If homeopathy has efficacy, it will show in clinical trials conducted under the same level of control and professionalism as clinical trials for other drugs. This has nothing to do with understanding how it might work. It is far too easy to fall into the trap of believing that something works because of some seemingly-related, but not medically-related, laboratory science.

If there was an acceptable theory then more people would consider it more seriously. However, it is difficult at present to sustain a theory as to why a truly infinitely diluted aqueous solution should retain any difference from any other such solution. It is even more difficult to put forward a working hypothesis as to how small quantities of such 'solutions' can act when confronted with large amounts of complex solution in a subject. A key feature of any difference between water before and after its use in preparing homeopathic dilutions is likely to be the ritualized shaking (succussion) that must be carried out between successive dilutions [335]."

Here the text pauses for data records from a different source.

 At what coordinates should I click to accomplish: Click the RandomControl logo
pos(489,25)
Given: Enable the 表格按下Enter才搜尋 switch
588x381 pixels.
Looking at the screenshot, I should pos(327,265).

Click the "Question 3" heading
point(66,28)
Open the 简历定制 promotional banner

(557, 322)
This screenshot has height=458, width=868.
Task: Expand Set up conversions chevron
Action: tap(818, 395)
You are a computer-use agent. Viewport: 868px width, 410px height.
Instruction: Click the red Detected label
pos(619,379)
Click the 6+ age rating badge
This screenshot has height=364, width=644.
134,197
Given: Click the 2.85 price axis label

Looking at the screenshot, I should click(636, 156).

excerpted from a much longer review at:
http://www.lsbu.ac.uk/water/homeop.html

by Professor Martin Chaplin....who deals with applied science but is trained in biology and medicine as well. His subsite on water in homeopathy is definitely worth a read.
Again, if there is medical efficacy to be shown, it won't be shown by complex physical science (even if it can be shown why homeopathics must be shaken but not stirred), but in properly conducted clinical trials, using real subjects and/or patients. Unfortunately the FDA does not require such trials for homeopathy. This is unfair to other drug manufacturers. Homeopathy should be forced through the same set of trials as any other drug.

BTW, many laugh at homeopathy because the premises it is based on are patently absurd. Succussion is one such absurdity. Does every homeopath succuss in exactly the same manner? Are all homeopathic preparations succussed by hand, or is it done by machinery? What are the approved manufacturing processes?

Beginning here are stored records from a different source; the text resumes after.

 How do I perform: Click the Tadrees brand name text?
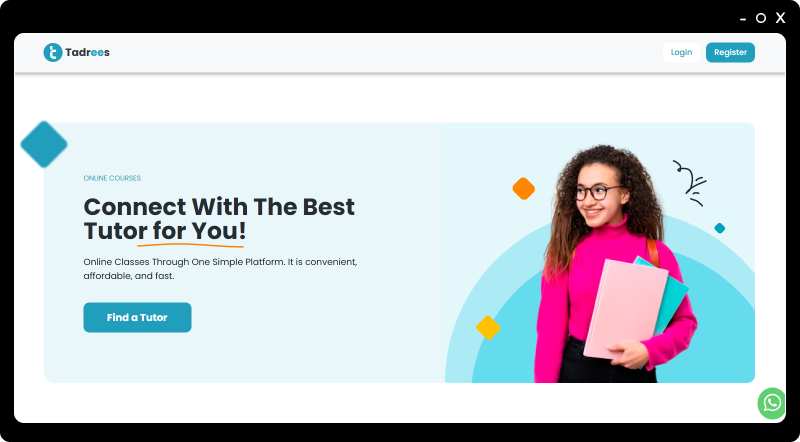point(87,52)
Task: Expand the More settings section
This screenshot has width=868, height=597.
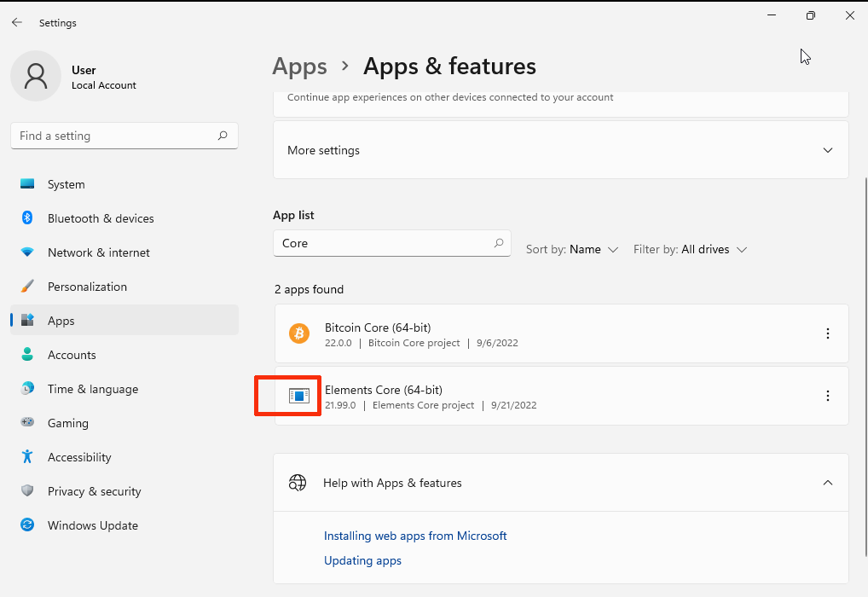Action: tap(827, 150)
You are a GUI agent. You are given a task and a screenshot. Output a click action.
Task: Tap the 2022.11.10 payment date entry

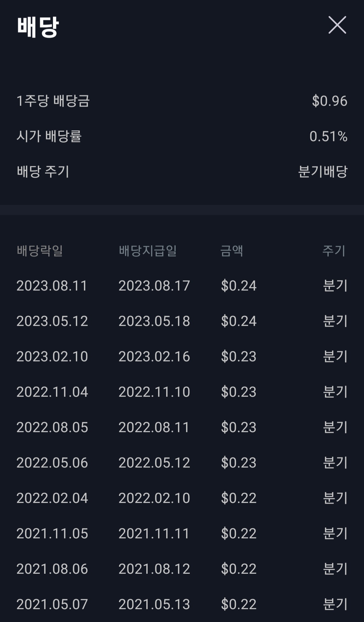(154, 392)
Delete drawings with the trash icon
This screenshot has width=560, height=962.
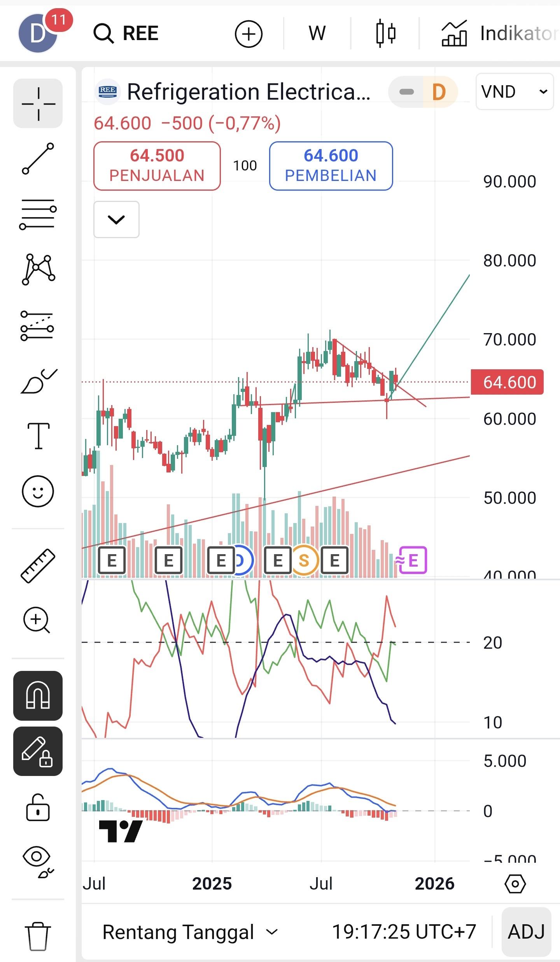[38, 936]
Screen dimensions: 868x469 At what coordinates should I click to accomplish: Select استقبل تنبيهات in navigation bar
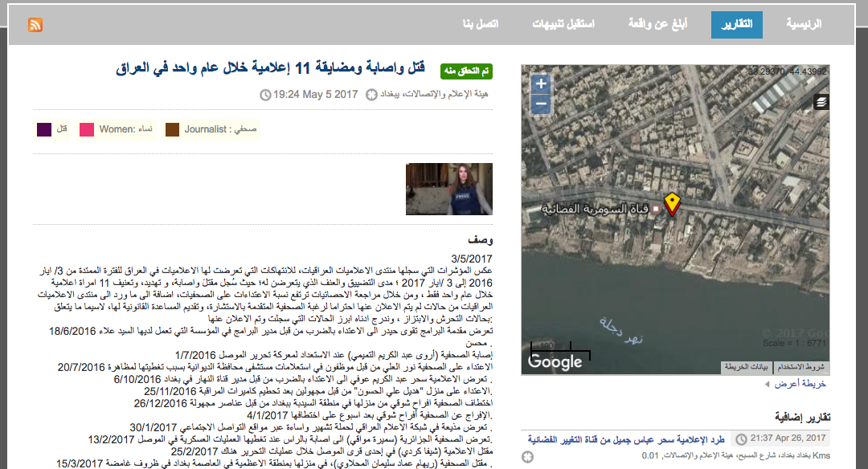click(563, 24)
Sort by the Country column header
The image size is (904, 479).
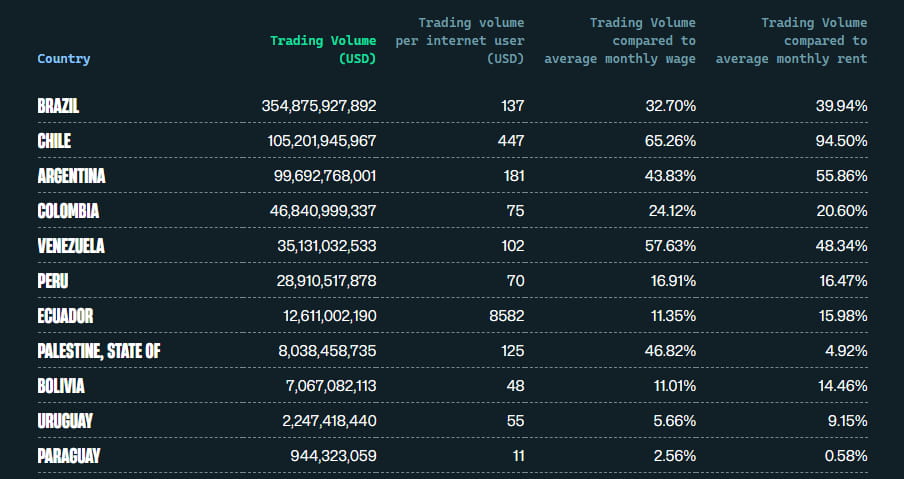click(x=63, y=58)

There are other absurdities. Why would a homeopathic preparation retain potency once it is absorbed by a "milk sugar" pill? Why are many such preparations made of not one but several dilutions of different substances? It's nonsense, and that's why we laugh, but we're not laughing because it's funny. We're laughing because it's tragic.
 
Pyrrho said:

You're forgetting "heavy water", which is D2O, D being Deuterium.

Oh, forgive me...:D

Technically it's not "water" though. It's "heavy water". I'm sure they have very different properties.

And forgive my ignorance in not understanding "the healing properties" of water.


***snorts***

I've yet to see any proof of the comlexities of water and fiber in that non-homeopaths have not a clue about.

Please enlighten me. And remember to put it in layman terms cause I'm so uneducated.

Has anyone ever studied the harmful properties of water? It really does nothing for chapped lips. I mean, evaporation and the consequent drying effect is beyond one like me. Isn't there such a thing as water torture? Not to mention what happense to a person submerged in water for too long without any air intake **puts on dunce cap**
 
Eos of the Eons said:
Has anyone ever studied the harmful properties of water? It really does nothing for chapped lips. I mean, evaporation and the consequent drying effect is beyond one like me. Isn't there such a thing as water torture? Not to mention what happense to a person submerged in water for too long without any air intake **puts on dunce cap**
Dihydrogen Monoxide Research Division

Rolfe.
 
Eos of the Eons said:

Oh, forgive me...:D
Technically it's not "water" though. It's "heavy water". I'm sure they have very different properties.

Actually, its chemical properties are very similar to those of water, and this is what you'd expect for the addition of an extra neutron in each H.

It's nuclear properties are different however. Its ability to 'slow down' neutrons makes it useful as moderator in nuclear power stations.